Output only the lines below from the one containing "Task: Expand the CLUSTER" to the one containing "The height and width of the screenshot is (1736, 2144).", exactly as written, both ends kept.
PROVIDED RECORDS Start Marker
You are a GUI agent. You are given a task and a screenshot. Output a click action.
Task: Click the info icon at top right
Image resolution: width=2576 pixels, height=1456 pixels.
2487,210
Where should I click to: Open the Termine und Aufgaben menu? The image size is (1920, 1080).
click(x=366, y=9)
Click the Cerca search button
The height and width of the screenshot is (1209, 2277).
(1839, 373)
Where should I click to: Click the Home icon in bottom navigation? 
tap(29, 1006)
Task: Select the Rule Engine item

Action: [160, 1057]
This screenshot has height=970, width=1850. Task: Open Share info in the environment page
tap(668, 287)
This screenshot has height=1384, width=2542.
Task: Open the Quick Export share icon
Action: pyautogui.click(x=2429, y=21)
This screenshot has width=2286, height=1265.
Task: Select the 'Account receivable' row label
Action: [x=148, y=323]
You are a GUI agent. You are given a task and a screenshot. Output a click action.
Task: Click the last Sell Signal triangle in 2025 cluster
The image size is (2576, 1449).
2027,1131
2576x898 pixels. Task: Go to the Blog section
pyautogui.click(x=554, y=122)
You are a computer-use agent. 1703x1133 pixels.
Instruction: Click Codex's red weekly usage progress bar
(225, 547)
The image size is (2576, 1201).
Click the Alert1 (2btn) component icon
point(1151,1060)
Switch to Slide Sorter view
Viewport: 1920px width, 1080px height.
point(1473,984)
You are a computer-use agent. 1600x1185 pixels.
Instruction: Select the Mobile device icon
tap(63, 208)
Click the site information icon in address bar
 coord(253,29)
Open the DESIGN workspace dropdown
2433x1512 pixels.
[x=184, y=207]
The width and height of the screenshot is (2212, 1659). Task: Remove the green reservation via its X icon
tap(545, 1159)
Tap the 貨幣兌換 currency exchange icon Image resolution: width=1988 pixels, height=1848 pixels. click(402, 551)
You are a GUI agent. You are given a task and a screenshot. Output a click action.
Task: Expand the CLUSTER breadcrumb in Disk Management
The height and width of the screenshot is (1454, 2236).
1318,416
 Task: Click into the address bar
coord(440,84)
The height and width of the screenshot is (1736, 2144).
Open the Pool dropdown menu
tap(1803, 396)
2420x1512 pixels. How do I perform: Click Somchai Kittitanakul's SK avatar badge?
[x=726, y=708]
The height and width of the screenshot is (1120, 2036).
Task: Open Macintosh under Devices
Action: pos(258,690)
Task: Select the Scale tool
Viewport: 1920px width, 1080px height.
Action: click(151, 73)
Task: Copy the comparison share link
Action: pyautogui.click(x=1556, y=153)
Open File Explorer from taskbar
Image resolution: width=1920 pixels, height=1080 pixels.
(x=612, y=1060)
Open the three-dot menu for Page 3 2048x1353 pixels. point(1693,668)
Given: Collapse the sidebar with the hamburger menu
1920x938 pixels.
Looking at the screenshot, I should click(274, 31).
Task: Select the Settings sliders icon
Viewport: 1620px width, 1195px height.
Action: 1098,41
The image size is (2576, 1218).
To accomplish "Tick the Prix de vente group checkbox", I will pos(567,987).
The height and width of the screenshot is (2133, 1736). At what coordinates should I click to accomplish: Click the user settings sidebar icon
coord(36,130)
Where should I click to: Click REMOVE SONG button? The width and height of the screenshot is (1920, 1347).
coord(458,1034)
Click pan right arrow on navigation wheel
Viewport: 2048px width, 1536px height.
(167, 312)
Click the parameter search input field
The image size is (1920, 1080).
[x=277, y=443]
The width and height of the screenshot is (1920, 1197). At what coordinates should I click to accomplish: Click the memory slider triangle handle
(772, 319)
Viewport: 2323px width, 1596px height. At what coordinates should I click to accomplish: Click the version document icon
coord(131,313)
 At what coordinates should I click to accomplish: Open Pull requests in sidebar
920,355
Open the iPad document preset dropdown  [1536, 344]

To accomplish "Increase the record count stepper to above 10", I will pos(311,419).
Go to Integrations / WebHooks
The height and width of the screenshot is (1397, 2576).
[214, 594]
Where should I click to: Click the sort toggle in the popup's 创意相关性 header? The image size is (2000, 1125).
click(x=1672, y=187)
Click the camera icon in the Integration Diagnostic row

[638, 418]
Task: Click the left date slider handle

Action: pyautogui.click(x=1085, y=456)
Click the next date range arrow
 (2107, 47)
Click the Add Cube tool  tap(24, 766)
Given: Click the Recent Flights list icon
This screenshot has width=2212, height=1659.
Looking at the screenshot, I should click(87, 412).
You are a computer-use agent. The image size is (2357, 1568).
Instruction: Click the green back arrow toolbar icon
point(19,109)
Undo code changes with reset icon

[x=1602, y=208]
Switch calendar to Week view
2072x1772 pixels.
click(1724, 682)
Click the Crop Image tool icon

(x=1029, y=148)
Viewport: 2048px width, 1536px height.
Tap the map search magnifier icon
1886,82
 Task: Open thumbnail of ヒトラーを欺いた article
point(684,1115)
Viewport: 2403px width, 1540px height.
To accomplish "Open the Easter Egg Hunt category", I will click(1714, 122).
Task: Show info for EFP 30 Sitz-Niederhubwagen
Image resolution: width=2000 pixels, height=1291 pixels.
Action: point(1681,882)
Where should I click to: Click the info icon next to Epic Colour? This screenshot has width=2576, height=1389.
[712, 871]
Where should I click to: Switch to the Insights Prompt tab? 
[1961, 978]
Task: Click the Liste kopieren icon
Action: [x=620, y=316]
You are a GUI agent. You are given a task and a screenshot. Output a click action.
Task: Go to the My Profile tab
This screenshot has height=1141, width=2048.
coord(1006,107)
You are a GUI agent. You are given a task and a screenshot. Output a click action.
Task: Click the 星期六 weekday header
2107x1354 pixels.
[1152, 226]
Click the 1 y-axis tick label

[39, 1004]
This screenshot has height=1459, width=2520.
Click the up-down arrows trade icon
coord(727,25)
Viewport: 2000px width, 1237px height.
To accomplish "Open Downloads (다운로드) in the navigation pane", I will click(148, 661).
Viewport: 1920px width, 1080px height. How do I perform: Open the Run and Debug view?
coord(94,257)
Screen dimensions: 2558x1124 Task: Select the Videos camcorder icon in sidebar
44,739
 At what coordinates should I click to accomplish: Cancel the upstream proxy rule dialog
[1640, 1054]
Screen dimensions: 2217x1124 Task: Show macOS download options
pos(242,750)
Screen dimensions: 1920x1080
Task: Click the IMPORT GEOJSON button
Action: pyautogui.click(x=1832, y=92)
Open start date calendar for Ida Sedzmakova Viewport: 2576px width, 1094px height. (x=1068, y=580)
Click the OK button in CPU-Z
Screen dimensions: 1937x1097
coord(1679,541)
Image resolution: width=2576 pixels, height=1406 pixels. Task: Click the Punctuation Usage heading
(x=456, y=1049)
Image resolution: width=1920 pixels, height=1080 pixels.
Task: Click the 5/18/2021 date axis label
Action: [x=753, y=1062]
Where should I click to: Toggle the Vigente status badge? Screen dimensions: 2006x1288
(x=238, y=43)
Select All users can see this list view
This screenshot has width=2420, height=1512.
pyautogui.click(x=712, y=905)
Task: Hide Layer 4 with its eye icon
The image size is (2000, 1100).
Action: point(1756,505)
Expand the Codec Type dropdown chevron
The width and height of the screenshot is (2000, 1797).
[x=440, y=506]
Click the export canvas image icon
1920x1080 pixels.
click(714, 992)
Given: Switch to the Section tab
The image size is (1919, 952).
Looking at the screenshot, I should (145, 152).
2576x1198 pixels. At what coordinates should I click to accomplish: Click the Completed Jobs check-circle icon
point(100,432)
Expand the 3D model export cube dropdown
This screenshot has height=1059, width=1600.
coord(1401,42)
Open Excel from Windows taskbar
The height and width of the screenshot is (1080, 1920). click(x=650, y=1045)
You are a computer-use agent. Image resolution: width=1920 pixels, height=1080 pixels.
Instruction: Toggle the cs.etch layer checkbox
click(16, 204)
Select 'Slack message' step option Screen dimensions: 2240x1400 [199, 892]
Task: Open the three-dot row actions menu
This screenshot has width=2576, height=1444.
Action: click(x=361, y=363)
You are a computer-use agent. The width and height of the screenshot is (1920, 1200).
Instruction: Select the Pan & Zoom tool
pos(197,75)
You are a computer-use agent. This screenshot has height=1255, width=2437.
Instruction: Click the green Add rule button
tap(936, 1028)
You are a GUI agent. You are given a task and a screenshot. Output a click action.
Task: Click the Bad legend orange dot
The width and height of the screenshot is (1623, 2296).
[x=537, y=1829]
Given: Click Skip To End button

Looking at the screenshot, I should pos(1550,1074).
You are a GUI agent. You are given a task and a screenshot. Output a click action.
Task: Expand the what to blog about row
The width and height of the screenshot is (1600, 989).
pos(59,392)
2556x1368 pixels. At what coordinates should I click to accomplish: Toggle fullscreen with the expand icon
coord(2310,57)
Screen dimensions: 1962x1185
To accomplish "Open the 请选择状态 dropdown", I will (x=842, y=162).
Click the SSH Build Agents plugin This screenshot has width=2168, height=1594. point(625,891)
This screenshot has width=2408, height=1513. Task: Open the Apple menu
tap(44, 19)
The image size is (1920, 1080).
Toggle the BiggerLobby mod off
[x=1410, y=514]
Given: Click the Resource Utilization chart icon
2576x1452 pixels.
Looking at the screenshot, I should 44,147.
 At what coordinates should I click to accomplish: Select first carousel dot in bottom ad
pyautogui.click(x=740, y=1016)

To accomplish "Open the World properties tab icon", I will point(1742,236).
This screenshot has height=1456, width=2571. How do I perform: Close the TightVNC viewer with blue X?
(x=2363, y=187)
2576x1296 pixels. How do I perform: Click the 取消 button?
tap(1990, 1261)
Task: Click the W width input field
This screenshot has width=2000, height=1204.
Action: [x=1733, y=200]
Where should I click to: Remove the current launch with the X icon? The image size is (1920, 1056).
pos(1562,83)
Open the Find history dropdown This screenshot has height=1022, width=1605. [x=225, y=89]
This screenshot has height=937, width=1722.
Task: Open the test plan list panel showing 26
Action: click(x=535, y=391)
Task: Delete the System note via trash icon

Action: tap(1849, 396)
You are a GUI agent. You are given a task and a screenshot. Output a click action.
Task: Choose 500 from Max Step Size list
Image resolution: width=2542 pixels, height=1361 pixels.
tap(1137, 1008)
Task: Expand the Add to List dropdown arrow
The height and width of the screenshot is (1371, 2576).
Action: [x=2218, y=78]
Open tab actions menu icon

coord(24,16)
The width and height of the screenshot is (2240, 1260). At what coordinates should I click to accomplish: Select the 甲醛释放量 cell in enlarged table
PROVIDED RECORDS End Marker
**WORKED SOLUTION**
Task: Expand the CLUSTER breadcrumb in Disk Management
The height and width of the screenshot is (1454, 2236).
1318,416
 Task: Click into the address bar
coord(440,84)
The height and width of the screenshot is (1736, 2144).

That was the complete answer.